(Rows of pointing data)
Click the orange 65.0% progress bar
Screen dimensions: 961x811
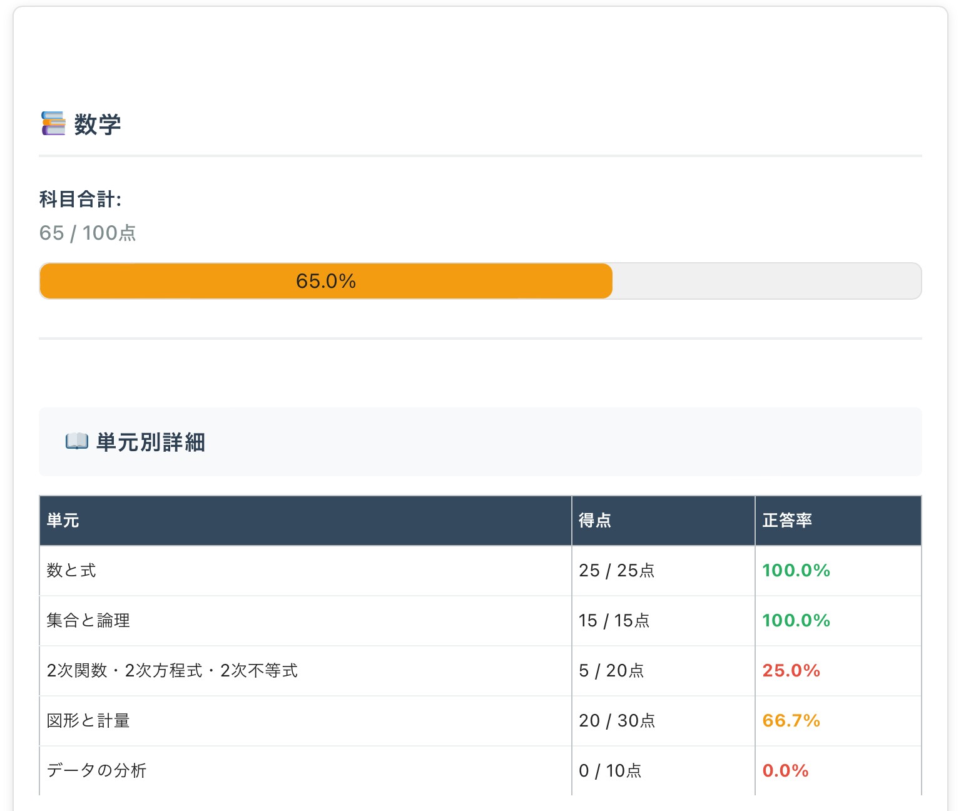[x=326, y=281]
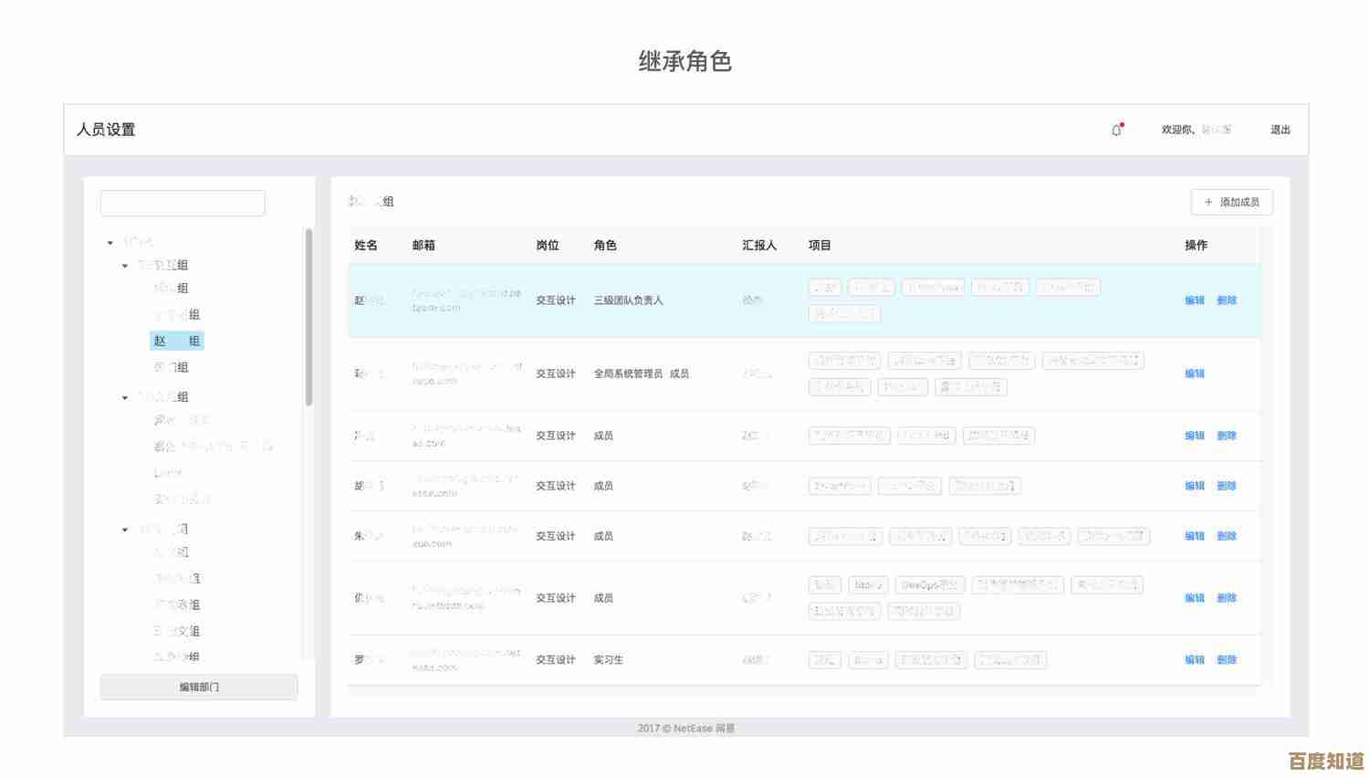Click the username after 欢迎你
The image size is (1369, 778).
pos(1216,130)

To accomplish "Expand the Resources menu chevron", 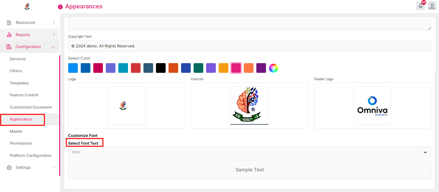I will point(54,23).
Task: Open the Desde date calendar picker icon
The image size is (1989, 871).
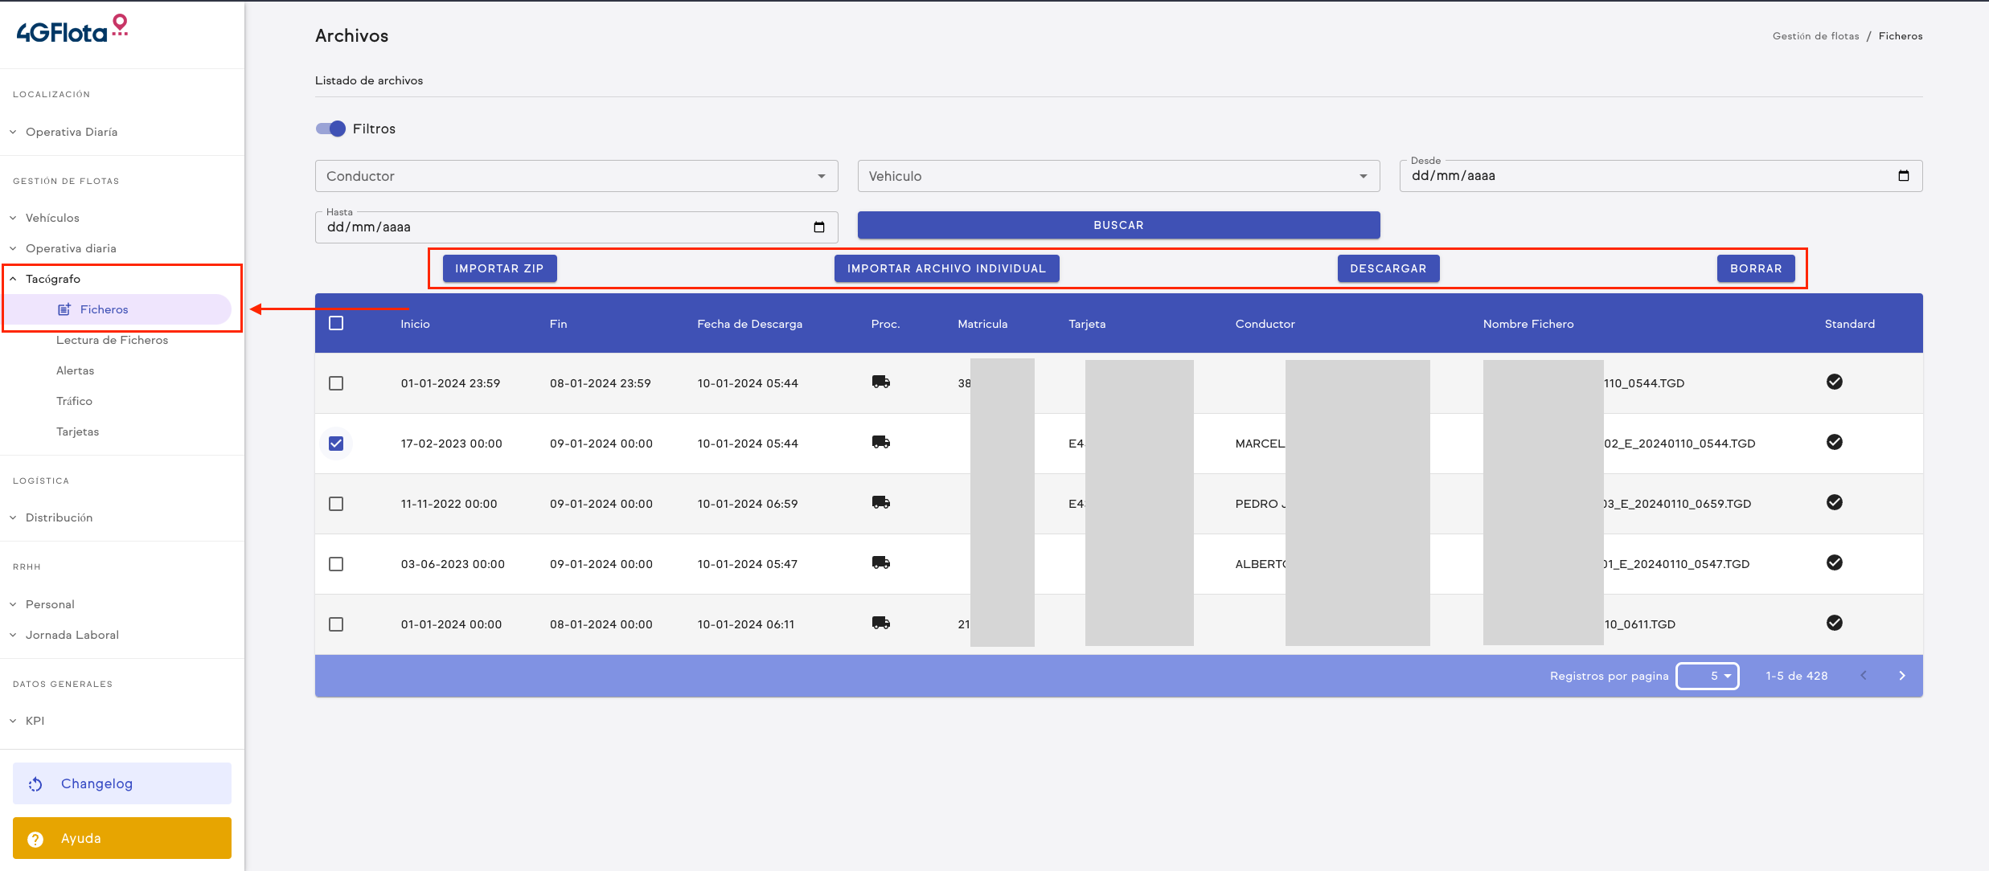Action: pyautogui.click(x=1903, y=176)

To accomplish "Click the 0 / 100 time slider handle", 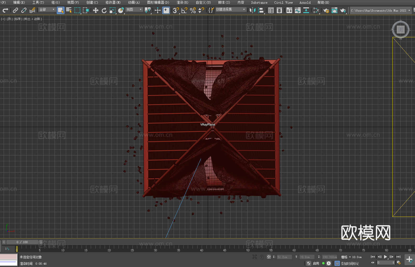I will tap(22, 242).
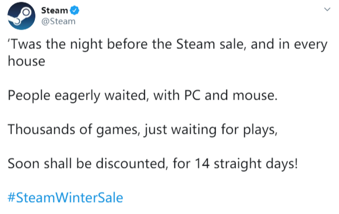Select the word 'house' in tweet

(26, 61)
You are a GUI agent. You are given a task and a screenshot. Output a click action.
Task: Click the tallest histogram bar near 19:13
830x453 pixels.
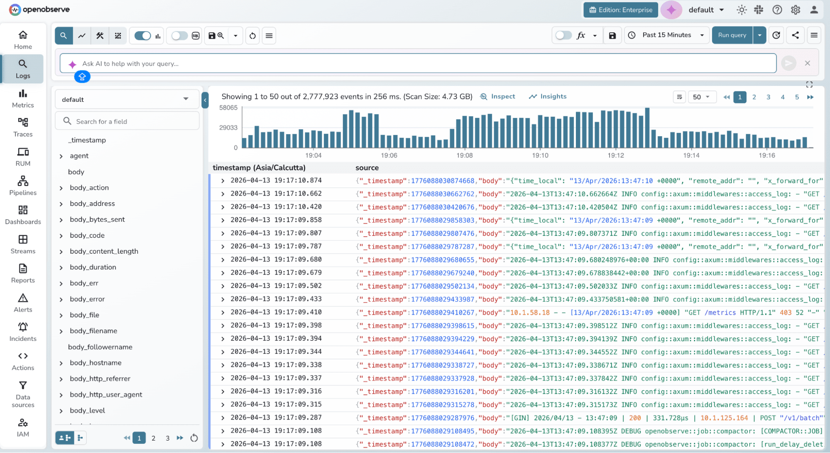pos(647,128)
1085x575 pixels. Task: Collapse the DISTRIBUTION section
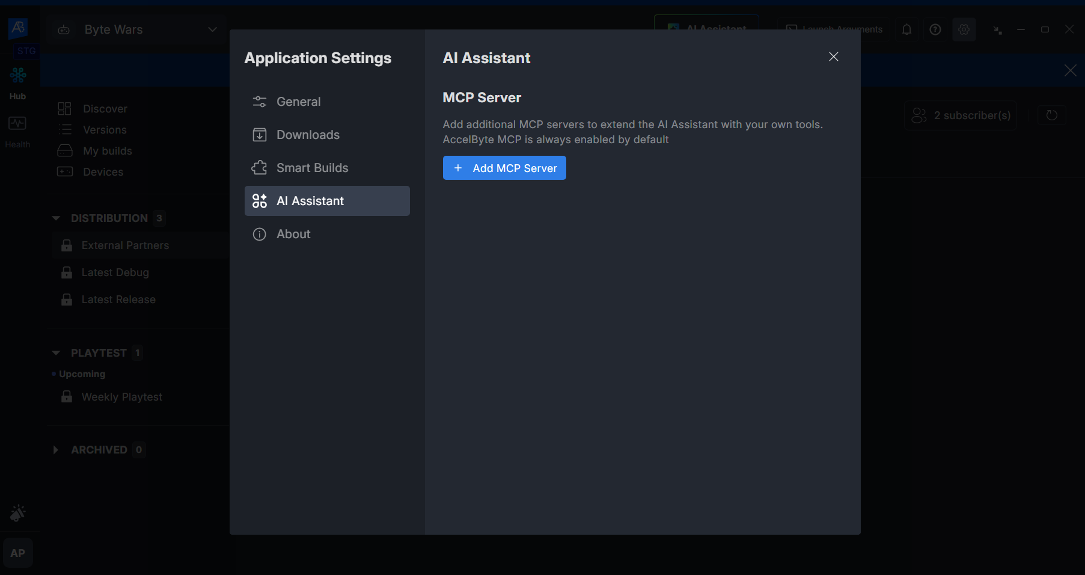(56, 218)
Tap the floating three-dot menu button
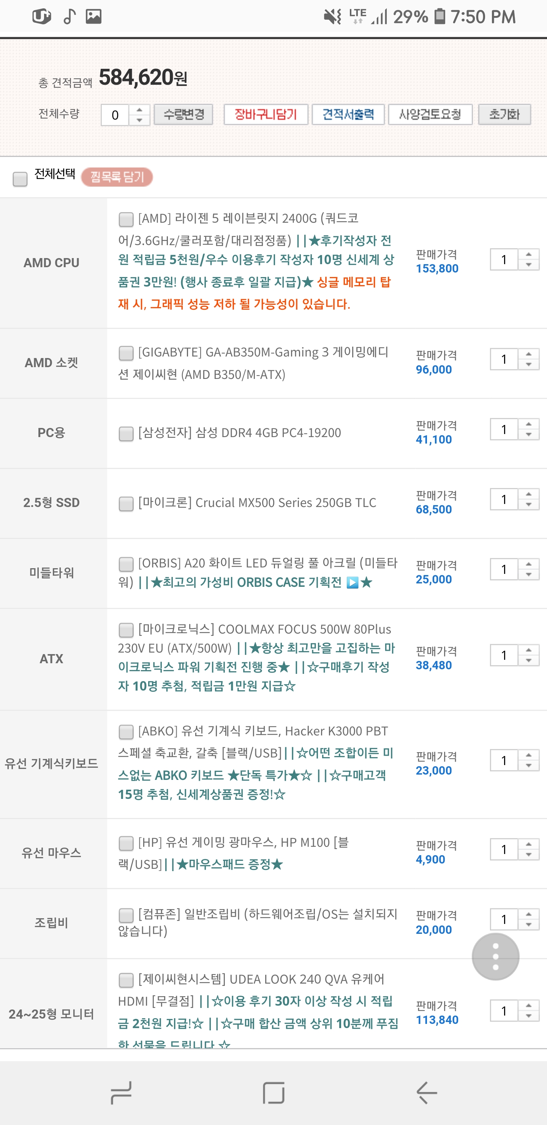 point(495,956)
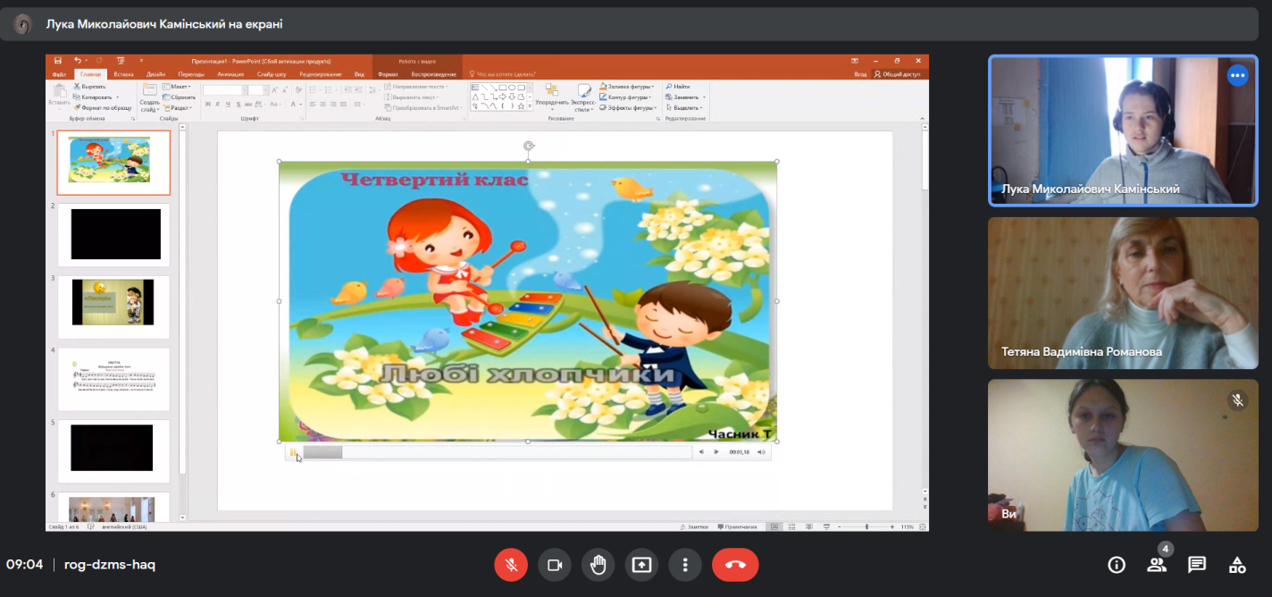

- _WHAT IS REQUIRED_: Set down the lines above exactly, from the one containing "1085x575 pixels. Task: Collapse" through the end of the records, and leave the pictures out of your answer.

- _EXERCISE ANSWER_:
1085x575 pixels. Task: Collapse the DISTRIBUTION section
(56, 218)
Tap the floating three-dot menu button
 point(495,956)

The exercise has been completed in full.